En El proceso de Kafka, el capellán de la prisión le ordena a K, el detenido sin saber los motivos, que no pregunte por la verdad. No es necesario aceptar todo como verdadero, uno debe aceptarlo como necesario. Ya antes, su abogado le había aconsejado adaptarse a las condiciones existentes y no criticarlas. «Melancólica conclusión», dice K (todos nosotros somos K) «que convierte la mentira en principio universal». ¿Acaso se olvidó el autor de decirnos que las mujeres en el poder y, además, supuestamente feministas, envueltas en color violeta, no mienten nunca?
Mentir en aras de la necesidad aparece como algo sublime, y quien no se somete a esta «realidad» es un refractario. En el caso de K, la sumisión no fue obtenida por la fuerza sino por el sentimiento de culpa. Nadie está libre de culpa. Hacer dejación de la verdad por quienes tienen el poder y también por parte de los administrados conduce a lo que le pasó a K. Por cierto, ¿cuántos jóvenes lo habrán leído? La catástrofe siempre puede ser anticipada. Kafka avisó de una sociedad en disolución, que seguía ciegamente el curso natural de la ruina.
DE LA MISMAmanera que un gobierno no puede ser sustituido por la burocracia, las leyes tampoco pueden serlo por decretos, las más de las veces partidarios. Incluso cuando los que representan a las leyes dejan mucho que desear. ¿Una nueva ley de educación cuando las competencias están equivocadamente transferidas? ¿Una ley nueva de educación sin consensuar y exigible en todos los territorios? ¿Una nueva ley que impida la belicosidad entre unas y otras comunidades? ¿Una nueva ley de educación que evite el bochorno de ver en televisión cómo varios presidentes autonómicos desconocen la historia y la geografía no sólo de sus regiones sino de todo el país? ¿Una nueva ley de educación para que los jóvenes pronuncien con convicción y dignidad conceptos como libertad, democracia, constitución?

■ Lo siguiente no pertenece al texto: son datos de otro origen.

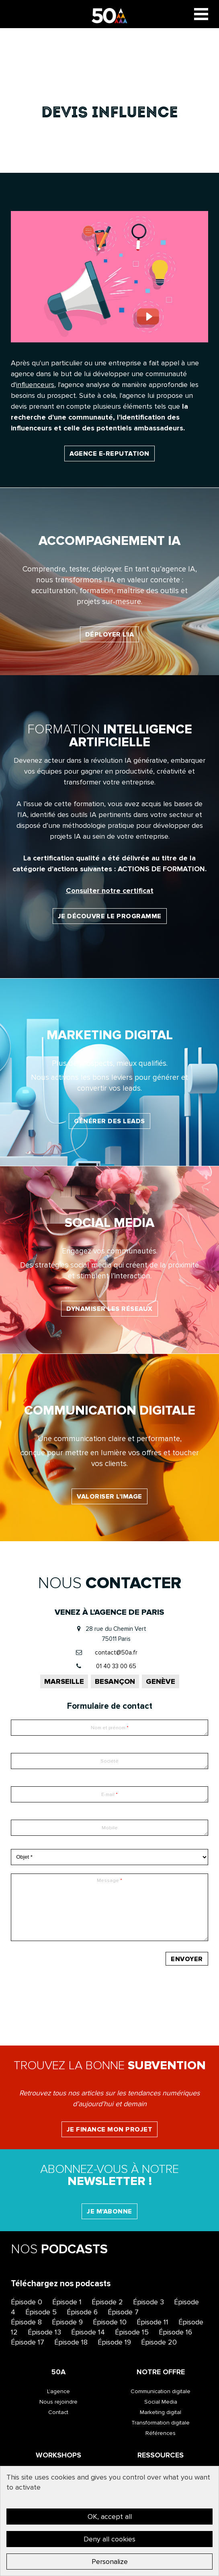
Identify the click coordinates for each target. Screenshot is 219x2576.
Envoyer (187, 1959)
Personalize (110, 2561)
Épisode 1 (67, 2302)
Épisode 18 (71, 2342)
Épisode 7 (123, 2312)
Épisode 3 (148, 2302)
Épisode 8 (26, 2322)
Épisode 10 (110, 2322)
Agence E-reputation (109, 454)
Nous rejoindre (58, 2401)
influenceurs (35, 384)
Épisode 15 (132, 2332)
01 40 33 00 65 (116, 1666)
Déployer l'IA (109, 635)
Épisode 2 (107, 2302)
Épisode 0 (26, 2302)
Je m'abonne (109, 2211)
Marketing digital (160, 2412)
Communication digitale (160, 2391)
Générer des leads (109, 1121)
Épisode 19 (114, 2342)
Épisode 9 (67, 2322)
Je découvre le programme (110, 916)
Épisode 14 (88, 2332)
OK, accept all (110, 2516)
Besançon (115, 1681)
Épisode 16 (175, 2332)
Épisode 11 (152, 2322)
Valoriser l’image (109, 1497)
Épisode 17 (27, 2342)
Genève (160, 1681)
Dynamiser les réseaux (109, 1309)
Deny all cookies (109, 2539)
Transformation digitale (160, 2422)
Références (160, 2433)
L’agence (58, 2391)
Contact (58, 2412)
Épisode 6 (82, 2312)
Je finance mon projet (110, 2130)
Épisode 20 (159, 2342)
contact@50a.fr (116, 1652)
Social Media (160, 2401)
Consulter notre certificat (110, 890)
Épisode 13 (44, 2332)
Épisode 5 (41, 2312)
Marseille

En nombre del principio de un abstracto igualitarismo que no admite distinción alguna entre buenos y malos estudiantes, entre vagos y esforzados, entre atentos y obligados, se establece la inaceptable exigencia de que, después de ser examinados para obtener el título de bachillerato, se le pueda incluso otorgar con una asignatura suspensa. Algo inaceptable. Un mal, sobre todo, para ese chico o chica y, también, un mal ejemplo para el resto. En la educación, la exigencia debe ser total y absoluta pues es la base esencial sobre la que cada estudiante va a levantar la arquitectura de su vida. De esta otra manera, el Estado será cómplice de su fracaso. Y el fracaso de todos.
En estos tiempos, como en otros no tan lejanos del pasado siglo, nos encontramos en un interregno entre el declive y desaparición de un mundo ya antiguo, y el nacimiento de lo nuevo, todavía desconocido. Sucedió entre el interregno de la Primera y Segunda Guerra Mundial. Estamos, como en La muerte de Virgilio de Broch, en las últimas horas del último esfuerzo por encontrar la verdad y su certeza. Sabemos que la mentira no lo es, probablemente no descubramos nada más allá. Las mentiras, masculinas o femeninas o de cualquier otro género son, como diría Mirabeau (la cita la obtengo de la relectura de los Diarios de Byron), cosas verdaderamente pestilentes.
Aunque muchos conciudadanos vuelven a Berlanga para reírse de nuestra propia situación política, yo regreso a Carlos Saura. Hace poco coincidí con él y le dije que, cada vez más, me sentía como el personaje principal (representado por mi coterráneo Fernando Rey) de Elisa vida mía. Es decir, como un Robinson de nuestros días.